++++ Records for the task ++++

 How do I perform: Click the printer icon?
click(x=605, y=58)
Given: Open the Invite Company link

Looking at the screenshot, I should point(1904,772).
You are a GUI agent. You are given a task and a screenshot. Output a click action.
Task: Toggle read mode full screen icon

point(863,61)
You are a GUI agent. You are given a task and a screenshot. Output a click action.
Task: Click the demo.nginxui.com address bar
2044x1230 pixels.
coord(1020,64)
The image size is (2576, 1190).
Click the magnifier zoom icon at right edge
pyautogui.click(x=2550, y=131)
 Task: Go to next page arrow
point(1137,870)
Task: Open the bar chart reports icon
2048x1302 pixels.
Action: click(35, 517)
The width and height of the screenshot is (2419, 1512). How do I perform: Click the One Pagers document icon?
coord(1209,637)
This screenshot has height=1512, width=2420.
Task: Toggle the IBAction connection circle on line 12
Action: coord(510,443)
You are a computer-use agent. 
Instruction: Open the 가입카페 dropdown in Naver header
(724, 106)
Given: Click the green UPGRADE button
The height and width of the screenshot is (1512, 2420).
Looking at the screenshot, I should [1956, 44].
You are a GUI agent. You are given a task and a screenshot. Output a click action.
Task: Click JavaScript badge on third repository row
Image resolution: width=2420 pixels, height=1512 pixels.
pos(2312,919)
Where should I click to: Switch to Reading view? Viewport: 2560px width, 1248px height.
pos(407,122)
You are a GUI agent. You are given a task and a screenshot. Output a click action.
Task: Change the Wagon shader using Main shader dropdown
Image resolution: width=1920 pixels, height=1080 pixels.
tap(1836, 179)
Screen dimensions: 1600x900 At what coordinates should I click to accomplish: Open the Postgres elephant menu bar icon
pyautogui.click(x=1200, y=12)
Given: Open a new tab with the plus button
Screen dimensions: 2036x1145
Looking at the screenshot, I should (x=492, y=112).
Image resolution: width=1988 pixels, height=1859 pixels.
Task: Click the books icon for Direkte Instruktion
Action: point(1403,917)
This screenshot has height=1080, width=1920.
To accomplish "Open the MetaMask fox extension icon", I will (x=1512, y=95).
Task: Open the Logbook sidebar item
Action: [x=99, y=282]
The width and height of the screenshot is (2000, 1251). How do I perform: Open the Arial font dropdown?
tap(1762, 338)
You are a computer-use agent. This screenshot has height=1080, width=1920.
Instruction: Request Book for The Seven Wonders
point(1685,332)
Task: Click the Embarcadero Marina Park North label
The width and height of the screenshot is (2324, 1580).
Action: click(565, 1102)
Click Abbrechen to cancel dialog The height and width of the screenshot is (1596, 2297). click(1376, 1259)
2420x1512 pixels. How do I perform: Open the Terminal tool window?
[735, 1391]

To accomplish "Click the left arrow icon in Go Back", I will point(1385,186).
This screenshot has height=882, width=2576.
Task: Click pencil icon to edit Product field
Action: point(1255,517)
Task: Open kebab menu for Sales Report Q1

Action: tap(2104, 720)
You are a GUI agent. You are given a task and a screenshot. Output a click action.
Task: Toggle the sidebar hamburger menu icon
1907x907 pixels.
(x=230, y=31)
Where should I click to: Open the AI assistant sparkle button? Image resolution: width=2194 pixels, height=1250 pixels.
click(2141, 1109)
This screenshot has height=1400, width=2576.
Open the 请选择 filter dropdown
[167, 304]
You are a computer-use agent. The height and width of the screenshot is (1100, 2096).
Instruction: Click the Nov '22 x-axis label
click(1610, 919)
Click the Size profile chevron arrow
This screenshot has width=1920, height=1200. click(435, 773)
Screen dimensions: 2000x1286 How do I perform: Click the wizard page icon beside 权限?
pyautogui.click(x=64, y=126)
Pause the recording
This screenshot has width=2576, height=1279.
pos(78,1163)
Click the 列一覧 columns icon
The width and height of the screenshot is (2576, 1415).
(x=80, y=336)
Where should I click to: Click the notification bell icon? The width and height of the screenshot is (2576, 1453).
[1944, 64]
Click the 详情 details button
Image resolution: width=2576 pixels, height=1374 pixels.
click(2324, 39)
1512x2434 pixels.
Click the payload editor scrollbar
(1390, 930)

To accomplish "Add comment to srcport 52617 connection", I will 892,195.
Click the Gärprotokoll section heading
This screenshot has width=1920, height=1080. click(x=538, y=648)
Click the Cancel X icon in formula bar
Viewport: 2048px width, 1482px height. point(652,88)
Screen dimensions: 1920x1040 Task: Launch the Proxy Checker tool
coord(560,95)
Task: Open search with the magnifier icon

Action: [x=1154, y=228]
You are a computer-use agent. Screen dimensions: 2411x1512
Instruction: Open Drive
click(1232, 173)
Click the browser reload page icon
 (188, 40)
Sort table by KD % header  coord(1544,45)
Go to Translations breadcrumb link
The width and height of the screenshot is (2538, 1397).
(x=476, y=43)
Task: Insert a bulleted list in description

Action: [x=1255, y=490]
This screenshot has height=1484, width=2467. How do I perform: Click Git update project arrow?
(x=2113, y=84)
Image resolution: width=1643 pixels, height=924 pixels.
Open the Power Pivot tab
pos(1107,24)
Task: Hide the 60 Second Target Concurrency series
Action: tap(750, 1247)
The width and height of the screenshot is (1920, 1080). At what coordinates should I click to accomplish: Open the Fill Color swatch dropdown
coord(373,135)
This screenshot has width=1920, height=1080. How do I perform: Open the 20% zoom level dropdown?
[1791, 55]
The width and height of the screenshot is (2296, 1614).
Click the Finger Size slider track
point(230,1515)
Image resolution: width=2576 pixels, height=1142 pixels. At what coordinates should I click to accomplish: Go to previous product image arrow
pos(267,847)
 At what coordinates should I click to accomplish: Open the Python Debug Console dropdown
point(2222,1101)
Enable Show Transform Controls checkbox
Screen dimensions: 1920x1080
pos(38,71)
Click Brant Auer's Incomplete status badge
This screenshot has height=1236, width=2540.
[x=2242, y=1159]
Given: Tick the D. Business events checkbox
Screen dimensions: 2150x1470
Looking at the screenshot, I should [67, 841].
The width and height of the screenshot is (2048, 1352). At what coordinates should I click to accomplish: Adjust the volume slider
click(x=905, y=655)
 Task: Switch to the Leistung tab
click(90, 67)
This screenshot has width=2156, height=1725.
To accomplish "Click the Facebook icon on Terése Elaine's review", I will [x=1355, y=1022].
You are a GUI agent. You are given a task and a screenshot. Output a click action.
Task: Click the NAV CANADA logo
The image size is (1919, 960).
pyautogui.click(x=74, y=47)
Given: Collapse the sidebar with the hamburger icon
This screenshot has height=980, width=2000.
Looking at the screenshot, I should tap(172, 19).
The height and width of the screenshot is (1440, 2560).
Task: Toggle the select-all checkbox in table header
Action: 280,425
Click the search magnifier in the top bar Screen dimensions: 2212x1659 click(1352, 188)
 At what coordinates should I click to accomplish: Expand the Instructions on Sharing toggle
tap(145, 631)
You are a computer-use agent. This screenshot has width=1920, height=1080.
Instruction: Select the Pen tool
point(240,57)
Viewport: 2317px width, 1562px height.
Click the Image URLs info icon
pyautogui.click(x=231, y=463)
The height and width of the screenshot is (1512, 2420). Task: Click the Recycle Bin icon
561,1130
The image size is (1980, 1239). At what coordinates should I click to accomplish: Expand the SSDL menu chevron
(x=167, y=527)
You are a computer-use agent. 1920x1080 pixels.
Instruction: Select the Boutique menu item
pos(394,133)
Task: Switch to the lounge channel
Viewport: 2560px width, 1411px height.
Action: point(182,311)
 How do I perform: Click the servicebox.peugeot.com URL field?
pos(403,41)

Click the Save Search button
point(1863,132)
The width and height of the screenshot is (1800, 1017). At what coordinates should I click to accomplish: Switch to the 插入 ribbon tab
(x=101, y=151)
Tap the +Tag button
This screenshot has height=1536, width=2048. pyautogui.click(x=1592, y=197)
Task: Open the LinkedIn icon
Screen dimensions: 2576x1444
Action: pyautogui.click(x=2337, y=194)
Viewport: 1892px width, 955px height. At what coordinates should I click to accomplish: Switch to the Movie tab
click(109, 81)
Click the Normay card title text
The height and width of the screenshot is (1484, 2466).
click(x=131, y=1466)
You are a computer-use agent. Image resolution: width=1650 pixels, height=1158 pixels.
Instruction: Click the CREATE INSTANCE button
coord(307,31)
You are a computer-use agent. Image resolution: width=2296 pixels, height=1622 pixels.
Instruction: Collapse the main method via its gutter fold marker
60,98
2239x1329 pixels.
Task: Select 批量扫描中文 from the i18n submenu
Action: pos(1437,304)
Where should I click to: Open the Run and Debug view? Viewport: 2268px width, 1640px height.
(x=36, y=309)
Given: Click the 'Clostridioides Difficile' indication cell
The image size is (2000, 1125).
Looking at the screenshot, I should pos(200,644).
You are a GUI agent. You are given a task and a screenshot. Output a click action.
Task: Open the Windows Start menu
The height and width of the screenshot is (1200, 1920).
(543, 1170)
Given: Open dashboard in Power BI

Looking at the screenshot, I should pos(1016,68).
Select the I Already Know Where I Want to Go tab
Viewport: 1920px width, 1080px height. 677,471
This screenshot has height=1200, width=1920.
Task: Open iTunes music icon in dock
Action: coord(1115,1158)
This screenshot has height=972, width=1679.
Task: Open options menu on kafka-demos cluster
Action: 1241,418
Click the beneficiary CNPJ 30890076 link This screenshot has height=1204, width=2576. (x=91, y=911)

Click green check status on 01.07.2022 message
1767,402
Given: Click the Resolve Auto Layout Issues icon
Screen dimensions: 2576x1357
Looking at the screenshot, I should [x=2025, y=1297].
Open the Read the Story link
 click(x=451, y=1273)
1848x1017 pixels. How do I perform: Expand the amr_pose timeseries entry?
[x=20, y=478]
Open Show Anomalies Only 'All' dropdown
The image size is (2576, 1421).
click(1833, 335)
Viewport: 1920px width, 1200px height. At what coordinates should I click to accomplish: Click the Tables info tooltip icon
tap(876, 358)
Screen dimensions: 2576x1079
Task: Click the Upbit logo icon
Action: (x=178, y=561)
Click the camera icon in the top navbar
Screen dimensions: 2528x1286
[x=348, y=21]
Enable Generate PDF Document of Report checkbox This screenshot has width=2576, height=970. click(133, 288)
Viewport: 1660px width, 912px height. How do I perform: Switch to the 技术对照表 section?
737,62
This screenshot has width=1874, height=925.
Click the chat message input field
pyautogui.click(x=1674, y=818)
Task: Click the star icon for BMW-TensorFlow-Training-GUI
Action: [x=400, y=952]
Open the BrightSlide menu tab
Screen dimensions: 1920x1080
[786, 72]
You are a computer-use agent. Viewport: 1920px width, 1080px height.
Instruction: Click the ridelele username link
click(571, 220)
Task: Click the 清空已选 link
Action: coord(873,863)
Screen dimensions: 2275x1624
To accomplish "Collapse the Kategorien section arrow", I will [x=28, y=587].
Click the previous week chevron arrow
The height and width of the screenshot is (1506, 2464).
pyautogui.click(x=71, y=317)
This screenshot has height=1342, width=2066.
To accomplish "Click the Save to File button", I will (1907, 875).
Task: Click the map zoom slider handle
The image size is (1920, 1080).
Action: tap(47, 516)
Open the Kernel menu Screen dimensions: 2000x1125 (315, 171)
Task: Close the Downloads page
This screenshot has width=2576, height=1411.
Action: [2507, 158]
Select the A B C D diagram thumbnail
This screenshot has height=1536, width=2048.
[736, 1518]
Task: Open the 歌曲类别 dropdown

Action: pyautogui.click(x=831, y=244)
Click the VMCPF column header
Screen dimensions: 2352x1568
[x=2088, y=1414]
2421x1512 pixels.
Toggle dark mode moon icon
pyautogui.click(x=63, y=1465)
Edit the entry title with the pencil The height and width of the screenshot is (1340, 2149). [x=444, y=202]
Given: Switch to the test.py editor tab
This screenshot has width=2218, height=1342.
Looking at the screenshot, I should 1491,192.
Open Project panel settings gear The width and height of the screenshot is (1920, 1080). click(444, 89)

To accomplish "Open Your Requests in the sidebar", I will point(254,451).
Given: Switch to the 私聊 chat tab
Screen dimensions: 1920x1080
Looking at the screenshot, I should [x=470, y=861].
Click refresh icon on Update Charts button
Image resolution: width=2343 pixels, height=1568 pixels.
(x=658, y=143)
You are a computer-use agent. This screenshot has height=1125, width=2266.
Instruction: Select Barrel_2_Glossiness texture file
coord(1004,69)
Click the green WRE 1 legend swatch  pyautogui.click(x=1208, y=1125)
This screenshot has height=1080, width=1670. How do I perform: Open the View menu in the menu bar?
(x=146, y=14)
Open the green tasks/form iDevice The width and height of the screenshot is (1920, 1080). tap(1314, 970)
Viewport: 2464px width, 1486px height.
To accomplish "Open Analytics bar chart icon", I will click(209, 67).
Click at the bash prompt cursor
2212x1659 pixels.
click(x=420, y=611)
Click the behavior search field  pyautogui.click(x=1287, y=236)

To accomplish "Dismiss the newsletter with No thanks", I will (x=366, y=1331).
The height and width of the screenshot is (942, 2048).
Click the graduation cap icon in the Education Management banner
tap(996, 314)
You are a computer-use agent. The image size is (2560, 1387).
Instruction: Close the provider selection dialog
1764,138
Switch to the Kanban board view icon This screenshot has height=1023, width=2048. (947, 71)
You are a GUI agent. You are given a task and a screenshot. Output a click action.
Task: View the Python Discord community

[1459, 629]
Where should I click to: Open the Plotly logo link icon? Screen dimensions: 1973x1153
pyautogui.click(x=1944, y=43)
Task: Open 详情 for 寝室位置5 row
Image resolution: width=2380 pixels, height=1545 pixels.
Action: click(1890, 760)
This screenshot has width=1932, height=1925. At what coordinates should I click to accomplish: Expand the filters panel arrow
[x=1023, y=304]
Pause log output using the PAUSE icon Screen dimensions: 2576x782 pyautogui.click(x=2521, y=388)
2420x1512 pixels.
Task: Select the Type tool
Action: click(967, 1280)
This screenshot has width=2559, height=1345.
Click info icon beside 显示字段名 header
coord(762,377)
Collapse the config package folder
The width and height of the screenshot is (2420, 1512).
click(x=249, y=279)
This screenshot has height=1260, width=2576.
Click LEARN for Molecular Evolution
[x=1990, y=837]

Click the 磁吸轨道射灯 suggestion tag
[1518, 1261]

++++

*Exercise directions:*
Copy out every line above where "Enable" is present.

*Finished exercise:*
Enable Show Transform Controls checkbox
Enable Generate PDF Document of Report checkbox This screenshot has width=2576, height=970. click(133, 288)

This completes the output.